TASK DETAILS:
Reproduce the following entries line for line, with no changes.

RECORDS TO USE:
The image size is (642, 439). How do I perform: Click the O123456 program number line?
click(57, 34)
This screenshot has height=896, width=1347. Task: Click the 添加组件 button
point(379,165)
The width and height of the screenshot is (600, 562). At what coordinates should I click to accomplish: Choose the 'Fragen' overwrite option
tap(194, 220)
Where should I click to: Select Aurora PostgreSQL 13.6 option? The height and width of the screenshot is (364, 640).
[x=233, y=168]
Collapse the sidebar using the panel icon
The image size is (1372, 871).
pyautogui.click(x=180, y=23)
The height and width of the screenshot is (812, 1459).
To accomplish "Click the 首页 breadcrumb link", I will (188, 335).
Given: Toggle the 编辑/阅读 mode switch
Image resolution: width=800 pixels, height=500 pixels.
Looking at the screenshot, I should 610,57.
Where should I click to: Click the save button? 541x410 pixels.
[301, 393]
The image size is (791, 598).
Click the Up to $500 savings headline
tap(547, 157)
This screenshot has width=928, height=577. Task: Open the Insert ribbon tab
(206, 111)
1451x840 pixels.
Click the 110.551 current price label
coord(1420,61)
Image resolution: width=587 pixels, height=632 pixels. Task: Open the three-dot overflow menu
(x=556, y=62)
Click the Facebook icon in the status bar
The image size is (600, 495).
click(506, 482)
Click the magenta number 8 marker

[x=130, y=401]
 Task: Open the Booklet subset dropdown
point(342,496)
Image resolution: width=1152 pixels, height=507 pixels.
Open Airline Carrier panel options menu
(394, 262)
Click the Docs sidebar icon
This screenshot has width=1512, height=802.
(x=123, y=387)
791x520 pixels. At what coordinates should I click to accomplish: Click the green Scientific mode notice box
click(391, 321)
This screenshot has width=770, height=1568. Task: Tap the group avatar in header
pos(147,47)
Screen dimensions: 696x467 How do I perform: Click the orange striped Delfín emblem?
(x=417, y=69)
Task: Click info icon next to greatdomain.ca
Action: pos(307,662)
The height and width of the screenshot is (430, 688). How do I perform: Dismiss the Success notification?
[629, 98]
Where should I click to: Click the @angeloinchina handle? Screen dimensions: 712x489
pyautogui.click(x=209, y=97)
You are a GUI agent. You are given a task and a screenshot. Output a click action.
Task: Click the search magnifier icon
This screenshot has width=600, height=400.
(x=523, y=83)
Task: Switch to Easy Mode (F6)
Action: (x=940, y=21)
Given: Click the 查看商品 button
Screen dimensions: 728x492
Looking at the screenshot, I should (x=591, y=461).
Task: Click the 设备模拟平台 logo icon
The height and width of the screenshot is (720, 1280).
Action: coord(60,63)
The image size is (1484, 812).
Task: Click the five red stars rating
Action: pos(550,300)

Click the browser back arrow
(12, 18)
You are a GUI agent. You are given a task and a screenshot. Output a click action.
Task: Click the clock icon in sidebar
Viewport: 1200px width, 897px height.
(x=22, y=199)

SOLUTION TO THIS EXERCISE:
The image size is (642, 439). How do I perform: Click the O123456 program number line?
click(57, 34)
This screenshot has height=896, width=1347. Task: Click the 添加组件 button
point(379,165)
The width and height of the screenshot is (600, 562). At what coordinates should I click to accomplish: Choose the 'Fragen' overwrite option
tap(194, 220)
Where should I click to: Select Aurora PostgreSQL 13.6 option? The height and width of the screenshot is (364, 640).
[x=233, y=168]
Collapse the sidebar using the panel icon
The image size is (1372, 871).
pyautogui.click(x=180, y=23)
The height and width of the screenshot is (812, 1459).
To accomplish "Click the 首页 breadcrumb link", I will (188, 335).
Given: Toggle the 编辑/阅读 mode switch
Image resolution: width=800 pixels, height=500 pixels.
Looking at the screenshot, I should 610,57.
Where should I click to: Click the save button? 541x410 pixels.
[301, 393]
The image size is (791, 598).
Click the Up to $500 savings headline
tap(547, 157)
This screenshot has width=928, height=577. Task: Open the Insert ribbon tab
(206, 111)
1451x840 pixels.
Click the 110.551 current price label
coord(1420,61)
Image resolution: width=587 pixels, height=632 pixels. Task: Open the three-dot overflow menu
(x=556, y=62)
Click the Facebook icon in the status bar
The image size is (600, 495).
click(506, 482)
Click the magenta number 8 marker

[x=130, y=401]
 Task: Open the Booklet subset dropdown
point(342,496)
Image resolution: width=1152 pixels, height=507 pixels.
Open Airline Carrier panel options menu
(394, 262)
Click the Docs sidebar icon
This screenshot has width=1512, height=802.
(x=123, y=387)
791x520 pixels. At what coordinates should I click to accomplish: Click the green Scientific mode notice box
click(391, 321)
This screenshot has width=770, height=1568. Task: Tap the group avatar in header
pos(147,47)
Screen dimensions: 696x467 How do I perform: Click the orange striped Delfín emblem?
(x=417, y=69)
Task: Click info icon next to greatdomain.ca
Action: pos(307,662)
The height and width of the screenshot is (430, 688). How do I perform: Dismiss the Success notification?
[629, 98]
Where should I click to: Click the @angeloinchina handle? Screen dimensions: 712x489
pyautogui.click(x=209, y=97)
You are a GUI agent. You are given a task and a screenshot. Output a click action.
Task: Click the search magnifier icon
This screenshot has width=600, height=400.
(x=523, y=83)
Task: Switch to Easy Mode (F6)
Action: (x=940, y=21)
Given: Click the 查看商品 button
Screen dimensions: 728x492
Looking at the screenshot, I should (x=591, y=461).
Task: Click the 设备模拟平台 logo icon
The height and width of the screenshot is (720, 1280).
Action: coord(60,63)
The image size is (1484, 812).
Task: Click the five red stars rating
Action: pos(550,300)

Click the browser back arrow
(12, 18)
You are a GUI agent. You are given a task and a screenshot. Output a click action.
Task: Click the clock icon in sidebar
Viewport: 1200px width, 897px height.
(x=22, y=199)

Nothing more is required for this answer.